:: Task item ::
Reproduce every entry exactly.

────────

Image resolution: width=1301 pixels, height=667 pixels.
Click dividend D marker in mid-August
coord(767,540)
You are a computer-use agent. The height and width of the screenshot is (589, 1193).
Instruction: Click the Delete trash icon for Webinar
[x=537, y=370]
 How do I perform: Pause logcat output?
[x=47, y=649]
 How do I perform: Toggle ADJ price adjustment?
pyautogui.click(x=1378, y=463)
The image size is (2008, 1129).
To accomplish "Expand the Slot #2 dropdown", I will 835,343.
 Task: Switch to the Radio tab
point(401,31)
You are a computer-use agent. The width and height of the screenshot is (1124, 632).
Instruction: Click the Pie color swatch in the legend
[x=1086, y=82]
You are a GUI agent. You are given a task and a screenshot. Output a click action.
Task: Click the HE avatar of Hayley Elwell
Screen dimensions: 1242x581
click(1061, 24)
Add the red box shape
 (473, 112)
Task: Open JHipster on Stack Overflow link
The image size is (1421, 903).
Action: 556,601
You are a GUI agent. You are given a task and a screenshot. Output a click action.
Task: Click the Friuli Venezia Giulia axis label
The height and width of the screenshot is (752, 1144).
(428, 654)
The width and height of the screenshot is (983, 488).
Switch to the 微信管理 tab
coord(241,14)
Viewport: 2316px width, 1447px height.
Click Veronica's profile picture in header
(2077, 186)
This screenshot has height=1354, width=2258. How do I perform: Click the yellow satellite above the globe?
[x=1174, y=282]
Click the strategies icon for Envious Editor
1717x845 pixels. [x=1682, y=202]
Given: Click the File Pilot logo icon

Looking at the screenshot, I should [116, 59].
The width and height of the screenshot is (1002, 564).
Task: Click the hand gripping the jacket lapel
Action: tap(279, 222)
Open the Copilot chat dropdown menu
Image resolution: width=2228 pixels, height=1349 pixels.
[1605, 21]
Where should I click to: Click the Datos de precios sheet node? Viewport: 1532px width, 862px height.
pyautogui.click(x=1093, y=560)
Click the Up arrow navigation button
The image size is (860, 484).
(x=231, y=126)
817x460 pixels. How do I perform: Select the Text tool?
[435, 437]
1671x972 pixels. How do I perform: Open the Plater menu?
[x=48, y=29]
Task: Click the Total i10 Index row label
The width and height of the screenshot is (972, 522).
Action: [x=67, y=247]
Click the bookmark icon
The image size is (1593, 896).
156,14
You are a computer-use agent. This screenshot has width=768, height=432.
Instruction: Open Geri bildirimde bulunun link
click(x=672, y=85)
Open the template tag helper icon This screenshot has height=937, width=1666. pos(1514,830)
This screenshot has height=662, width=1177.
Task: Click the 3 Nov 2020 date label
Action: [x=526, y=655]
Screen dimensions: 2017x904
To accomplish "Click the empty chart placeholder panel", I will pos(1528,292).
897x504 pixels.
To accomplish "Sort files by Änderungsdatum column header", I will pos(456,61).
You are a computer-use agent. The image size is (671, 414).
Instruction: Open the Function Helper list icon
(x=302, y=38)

────────

:: Answer to this problem ::
Image resolution: width=1301 pixels, height=667 pixels.
Click dividend D marker in mid-August
coord(767,540)
You are a computer-use agent. The height and width of the screenshot is (589, 1193).
Instruction: Click the Delete trash icon for Webinar
[x=537, y=370]
 How do I perform: Pause logcat output?
[x=47, y=649]
 How do I perform: Toggle ADJ price adjustment?
pyautogui.click(x=1378, y=463)
The image size is (2008, 1129).
To accomplish "Expand the Slot #2 dropdown", I will 835,343.
 Task: Switch to the Radio tab
point(401,31)
You are a computer-use agent. The width and height of the screenshot is (1124, 632).
Instruction: Click the Pie color swatch in the legend
[x=1086, y=82]
You are a GUI agent. You are given a task and a screenshot. Output a click action.
Task: Click the HE avatar of Hayley Elwell
Screen dimensions: 1242x581
click(1061, 24)
Add the red box shape
 (473, 112)
Task: Open JHipster on Stack Overflow link
The image size is (1421, 903).
Action: 556,601
You are a GUI agent. You are given a task and a screenshot. Output a click action.
Task: Click the Friuli Venezia Giulia axis label
The height and width of the screenshot is (752, 1144).
(428, 654)
The width and height of the screenshot is (983, 488).
Switch to the 微信管理 tab
coord(241,14)
Viewport: 2316px width, 1447px height.
Click Veronica's profile picture in header
(2077, 186)
This screenshot has height=1354, width=2258. How do I perform: Click the yellow satellite above the globe?
[x=1174, y=282]
Click the strategies icon for Envious Editor
1717x845 pixels. [x=1682, y=202]
Given: Click the File Pilot logo icon

Looking at the screenshot, I should [116, 59].
The width and height of the screenshot is (1002, 564).
Task: Click the hand gripping the jacket lapel
Action: tap(279, 222)
Open the Copilot chat dropdown menu
Image resolution: width=2228 pixels, height=1349 pixels.
[1605, 21]
Where should I click to: Click the Datos de precios sheet node? Viewport: 1532px width, 862px height.
pyautogui.click(x=1093, y=560)
Click the Up arrow navigation button
The image size is (860, 484).
(x=231, y=126)
817x460 pixels. How do I perform: Select the Text tool?
[435, 437]
1671x972 pixels. How do I perform: Open the Plater menu?
[x=48, y=29]
Task: Click the Total i10 Index row label
The width and height of the screenshot is (972, 522).
Action: [x=67, y=247]
Click the bookmark icon
The image size is (1593, 896).
156,14
You are a computer-use agent. This screenshot has width=768, height=432.
Instruction: Open Geri bildirimde bulunun link
click(x=672, y=85)
Open the template tag helper icon This screenshot has height=937, width=1666. pos(1514,830)
This screenshot has height=662, width=1177.
Task: Click the 3 Nov 2020 date label
Action: [x=526, y=655]
Screen dimensions: 2017x904
To accomplish "Click the empty chart placeholder panel", I will pos(1528,292).
897x504 pixels.
To accomplish "Sort files by Änderungsdatum column header", I will pos(456,61).
You are a computer-use agent. The image size is (671, 414).
Instruction: Open the Function Helper list icon
(x=302, y=38)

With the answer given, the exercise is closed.